One Good Deed(62)



“Why not?” She smiled. “It would give us certain advantages of privacy.”

“How’d you think that would look, especially to Mr. Shaw with the way things are?”

Her smile faded. “Right, I see your point.” She looked down the street. “Was that my father?”

“I think you know it was.”

“Did you speak with him?”

“I did.”

“And?”

“And he’s increased the offer to two hundred dollars if you come back home.”

“What else did he say?” she blurted out.

He drew a step back. “What? Nothing.”

She lurched forward and grabbed his jacket. “Are you lying to me?”

“No.”

She let go of him and her hostile look faded. “Well, good. How about I feed you then? I can see your belly pushing inward from here.”

However, he was still reacting to her dizzying emotional swing and didn’t answer.

Apparently his unsettled features showed his dilemma, because she smiled disarmingly and said, “My father drives me a little crazy, Archer.”

“Yeah, I can see that. Maybe more than a little.”

“So, let’s go eat.”

“I don’t have the cash, and I’m not letting you buy me a meal again.”

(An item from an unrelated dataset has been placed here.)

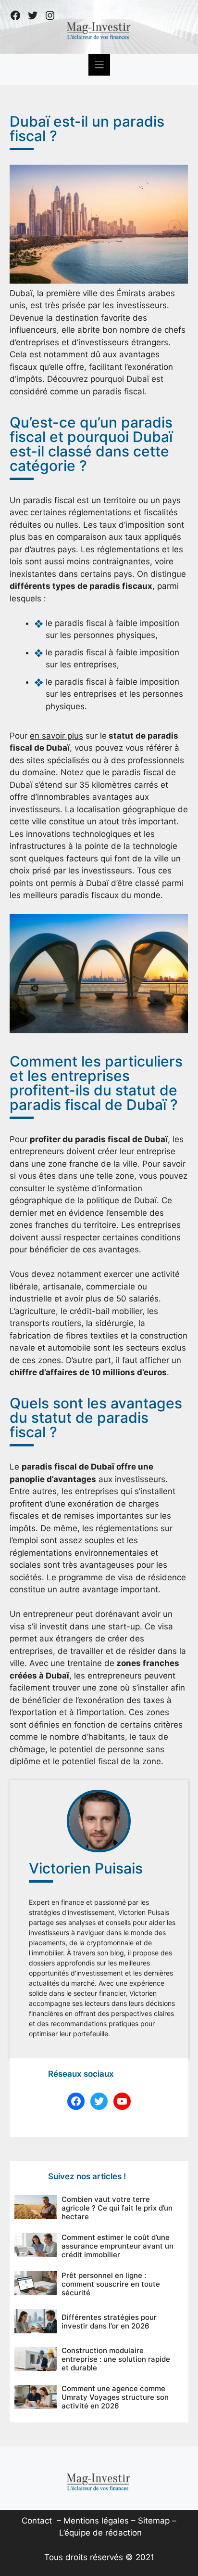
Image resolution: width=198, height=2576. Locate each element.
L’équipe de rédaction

“Then how about I cook for you?”

He looked askance at her.

She said, “You doubt I can?”

“No. I just…Well, what would you be thinking of making?”

“I like my food fried, Archer. So chicken and okra and green tomatoes, for certain. And I have a bottle of wine. You ever have that spirit?”

“Can’t say that I have.”

“My mother introduced me to it. Wine from Argentina was her favorite. I don’t have that. But I have a bottle of red wine from France.”

“France! How the hell did you manage that?”

“I didn’t. Hank did. He gave it to me.”

“You okay with us drinking it?”

“We can toast him, if you want. But I mean to drink it sooner rather than later. He said some people wait years, even decades, to uncork a bottle.”

“Never heard of such a thing. Couldn’t be any good after all that time.”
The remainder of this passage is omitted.